Billy Kinloch, from Missouri, played one game for the St. Louis Browns in 1895. He hit .333 (1-for-3) and made no errors in his five chances at third base. The regular third baseman that year for the team was Doggie Miller. Kinloch, at age 21, was 16 years younger than the elder statesman of the team, Roger Connor.

Kinloch was still playing minor league ball as late as 1907.

According to the SABR biography of Kinloch by Peter Morris, Kinloch's name was William but he went by "Walt". He started playing semi-pro ball in the early 1890s. Chris Von der Ahe wanted some young players for the Browns and asked somebody to sign Kinloch, who Von der Ahe had heard about but never seen.

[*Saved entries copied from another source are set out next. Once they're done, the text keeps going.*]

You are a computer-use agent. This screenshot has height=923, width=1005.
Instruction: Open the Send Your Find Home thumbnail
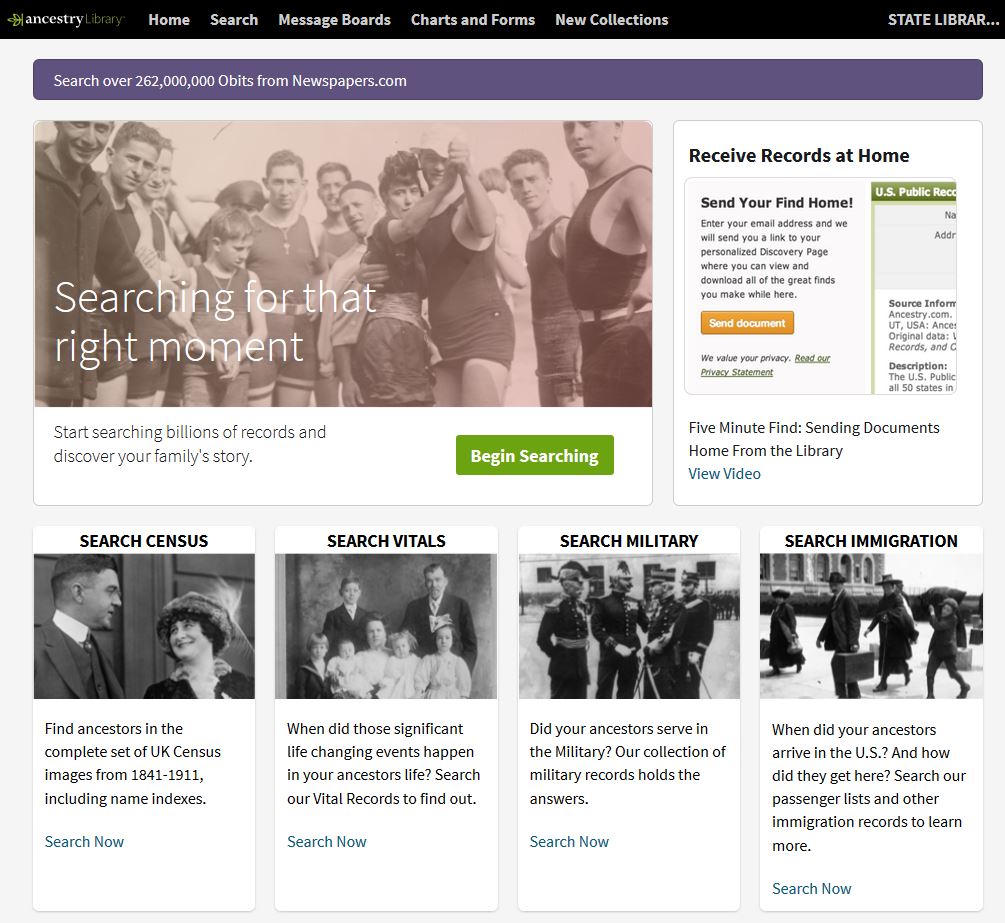(820, 286)
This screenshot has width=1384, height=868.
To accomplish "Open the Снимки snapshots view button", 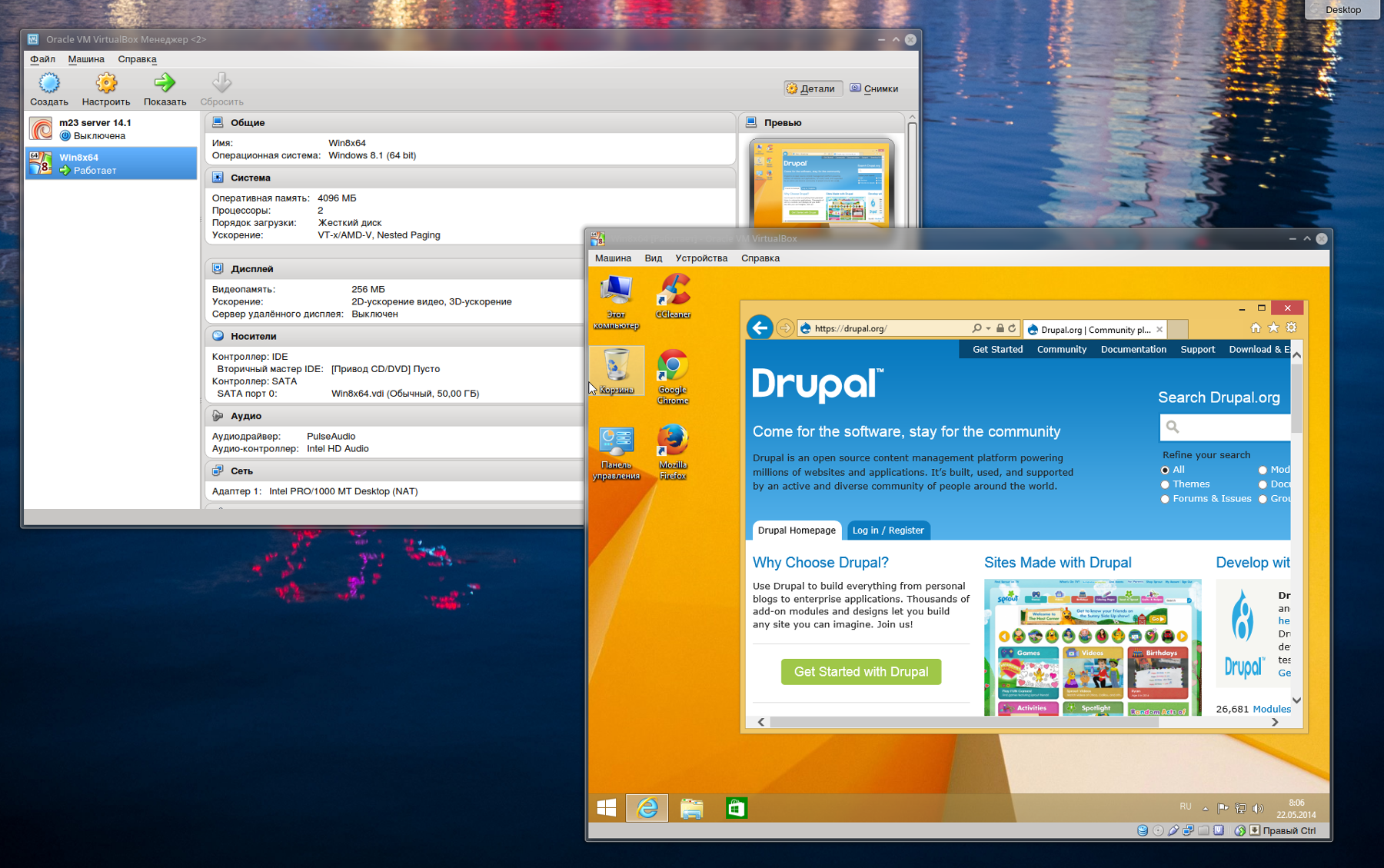I will [874, 88].
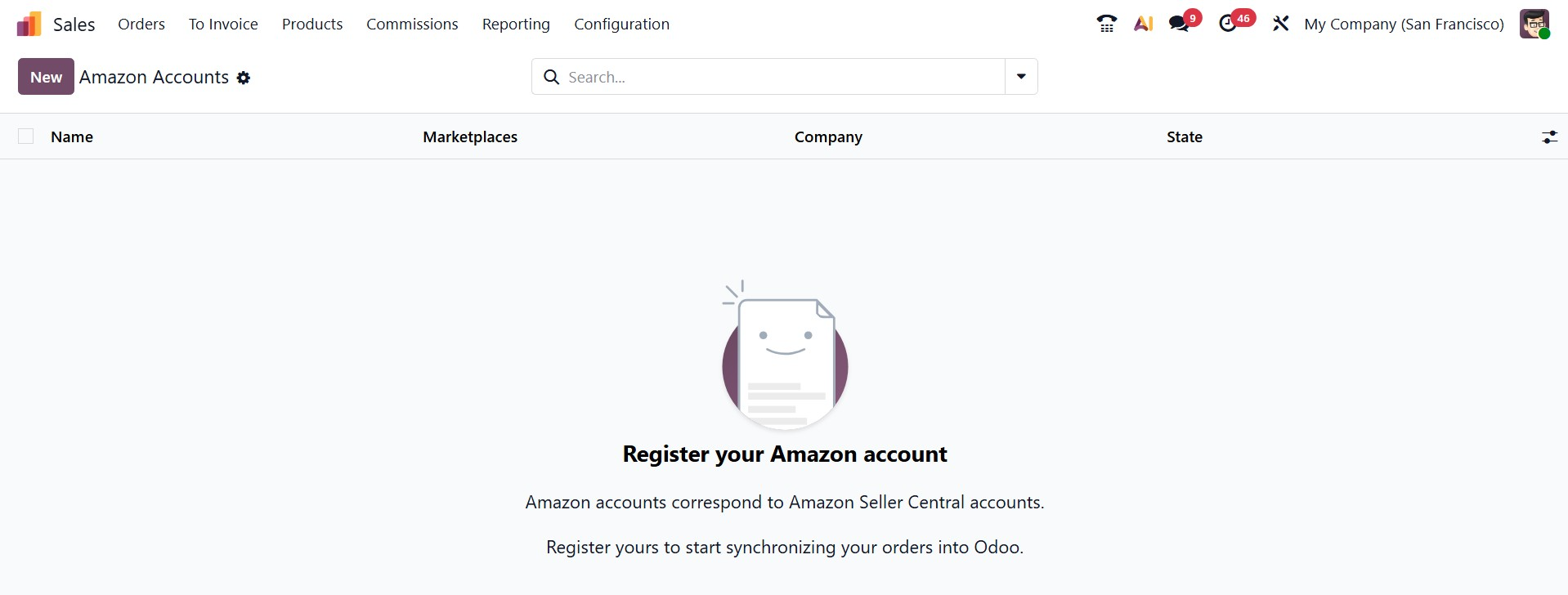The image size is (1568, 595).
Task: Expand search options with the arrow
Action: click(x=1019, y=76)
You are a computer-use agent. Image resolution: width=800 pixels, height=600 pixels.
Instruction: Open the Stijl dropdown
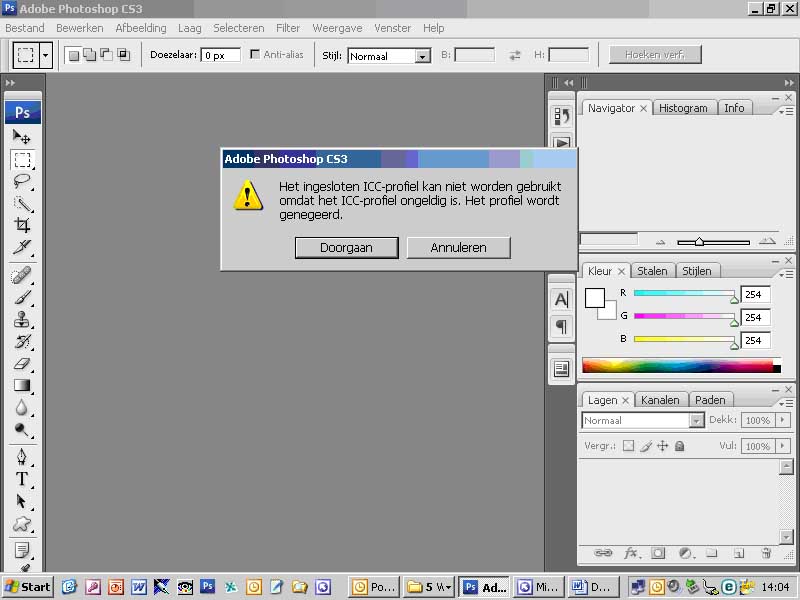[x=422, y=56]
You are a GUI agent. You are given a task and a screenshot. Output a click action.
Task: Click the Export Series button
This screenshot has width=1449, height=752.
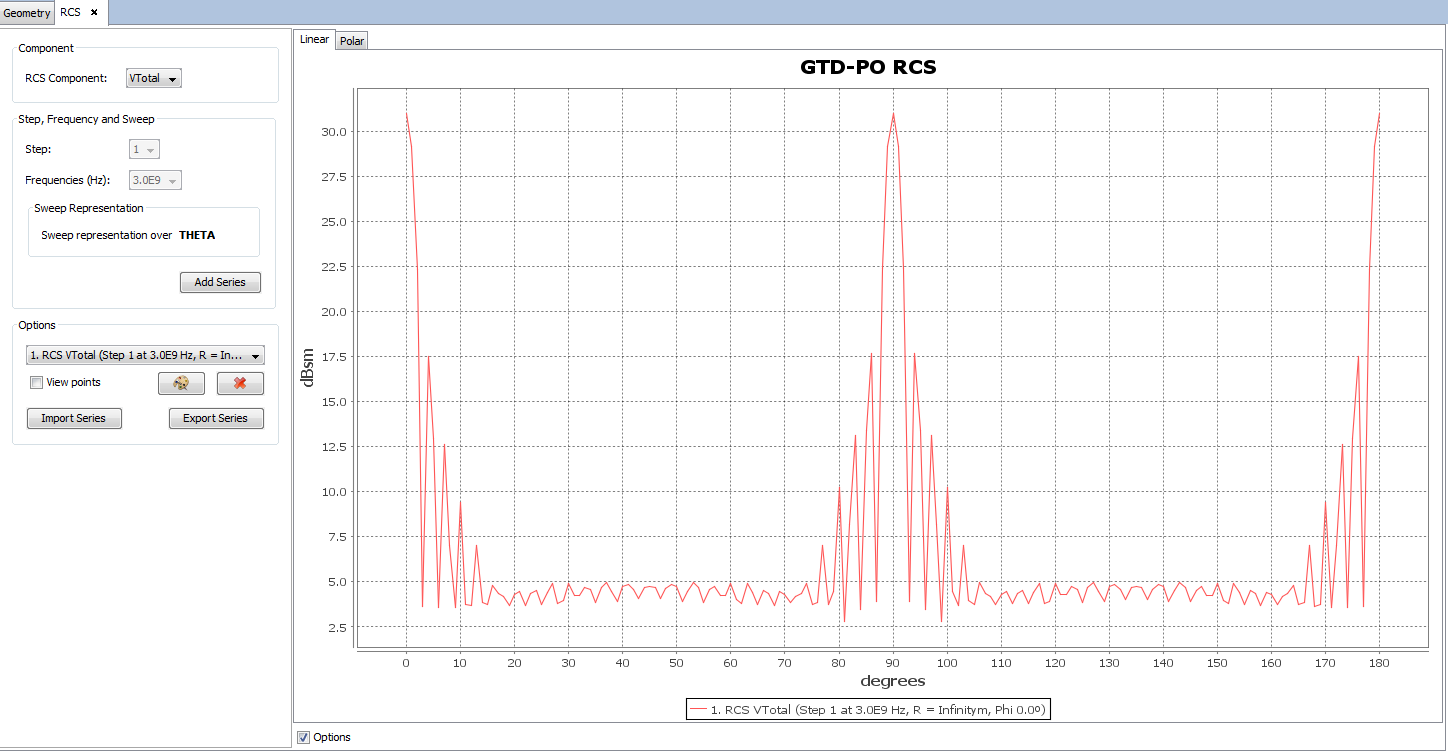[x=216, y=418]
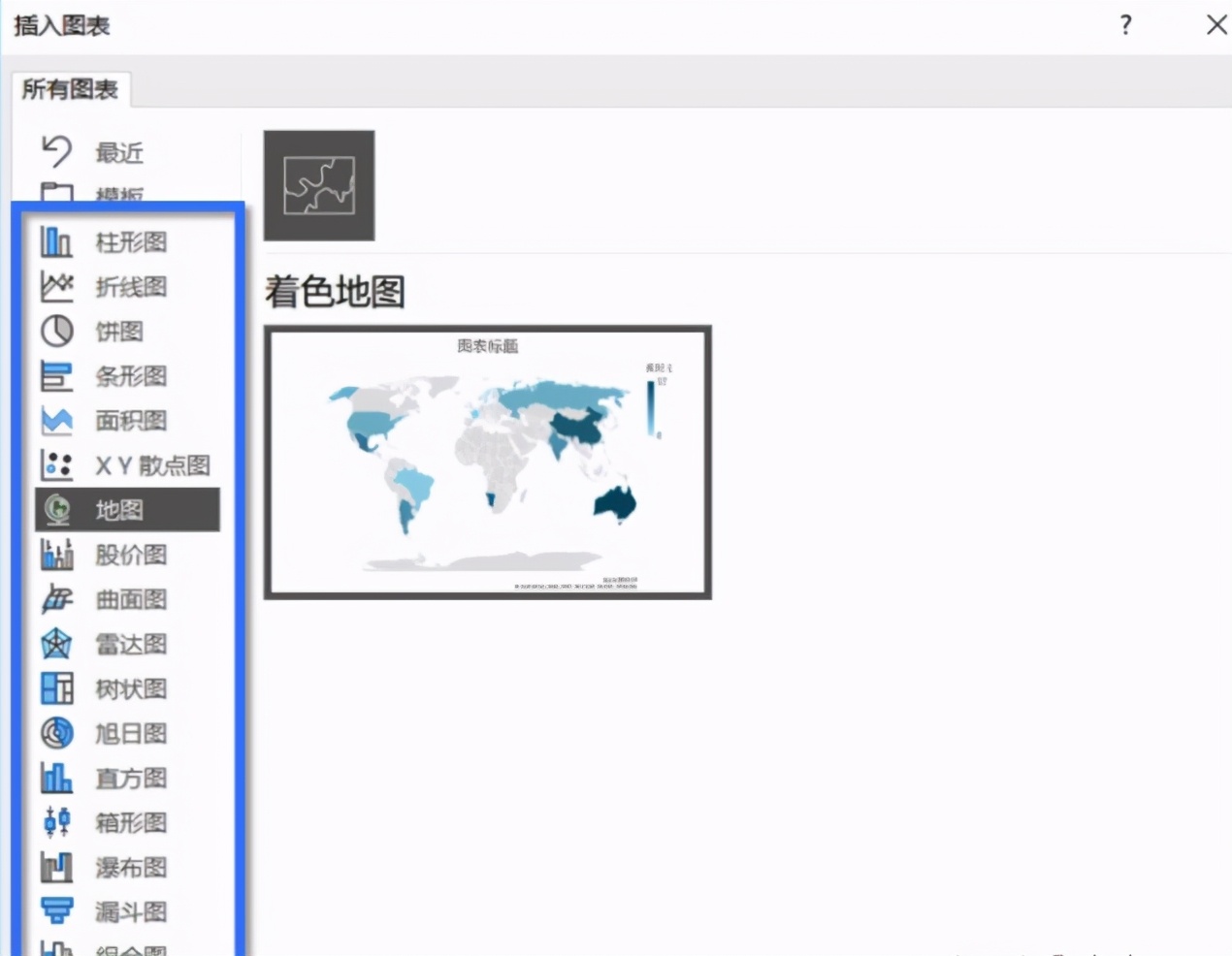Pick the pie chart (饼图) icon
This screenshot has height=956, width=1232.
[56, 331]
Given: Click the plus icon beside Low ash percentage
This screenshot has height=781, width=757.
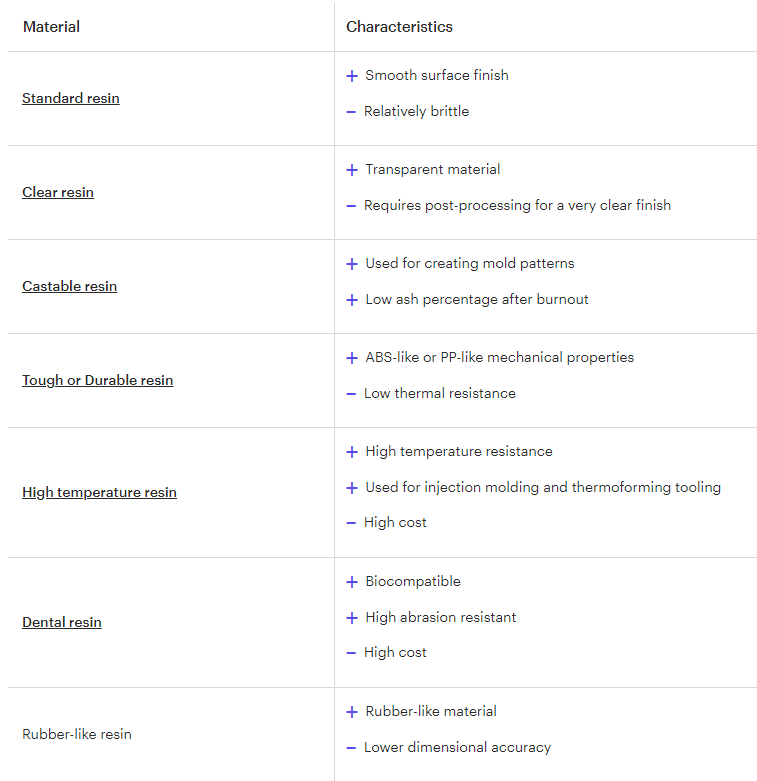Looking at the screenshot, I should point(352,300).
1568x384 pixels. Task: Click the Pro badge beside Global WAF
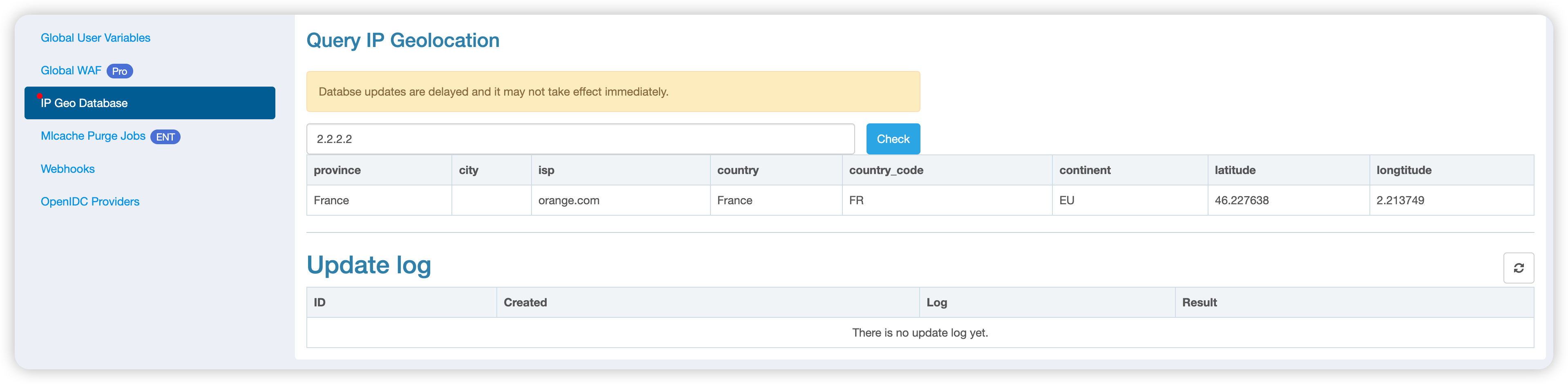(119, 71)
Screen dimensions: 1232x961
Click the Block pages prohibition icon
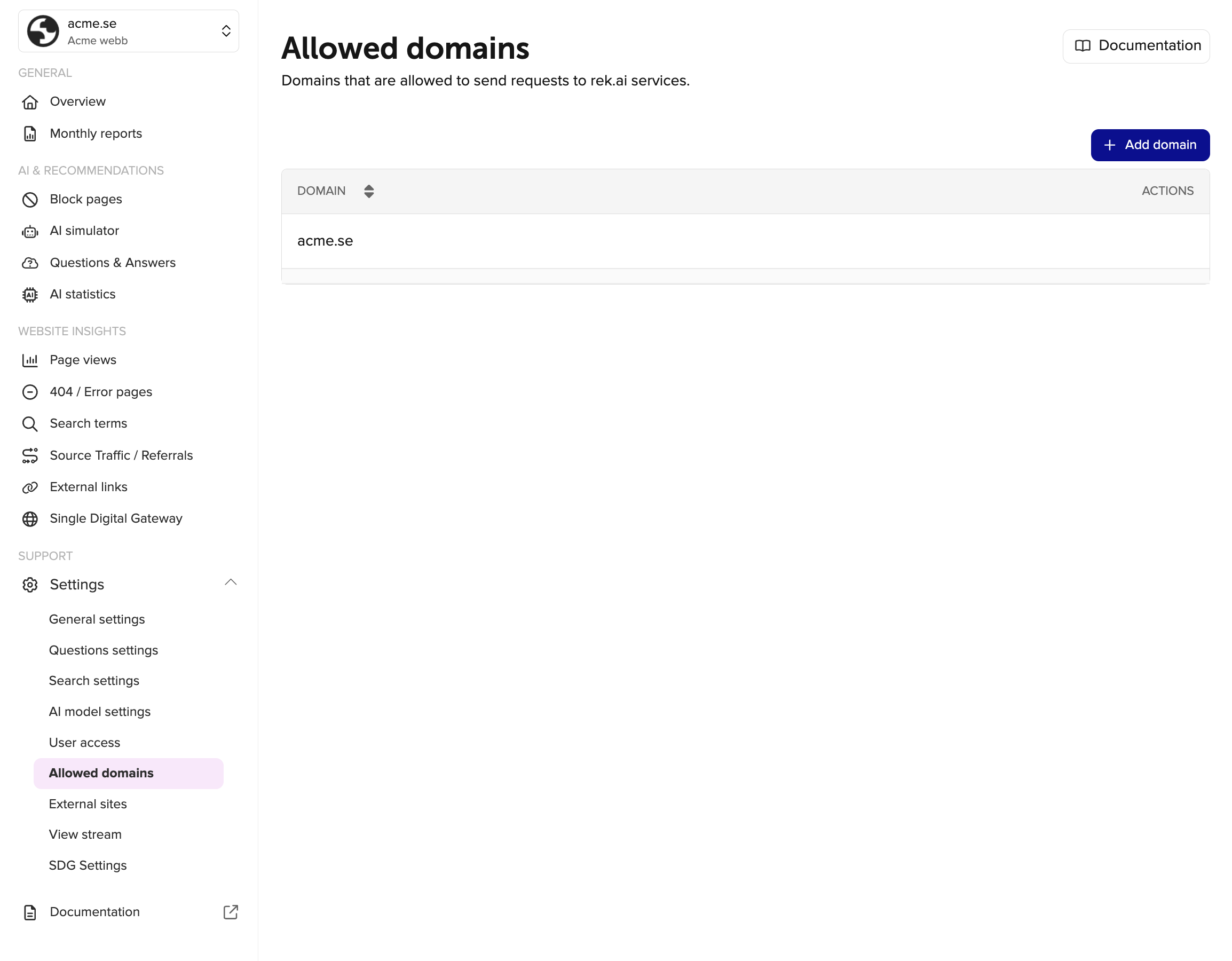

Kinloch was signed and came to Chicago where he met the Browns. He played in the game on August 1st, and some hot smashes were hit to him. Player-manager Joe Quinn told the Sporting News that Kinloch came to him and asked for his release, saying that the ball was hit too fast. Quinn told him he was doing well in that lively ball era, but Kinloch caught the train back to his hometown of Denver, CO the next day.

Supposedly he was a steamfitter. He came back to play ball in the minors in 1897, playing for years but twice breaking his leg and once apparently getting yellow fever. After baseball he worked as a bartender, waiter and doorman.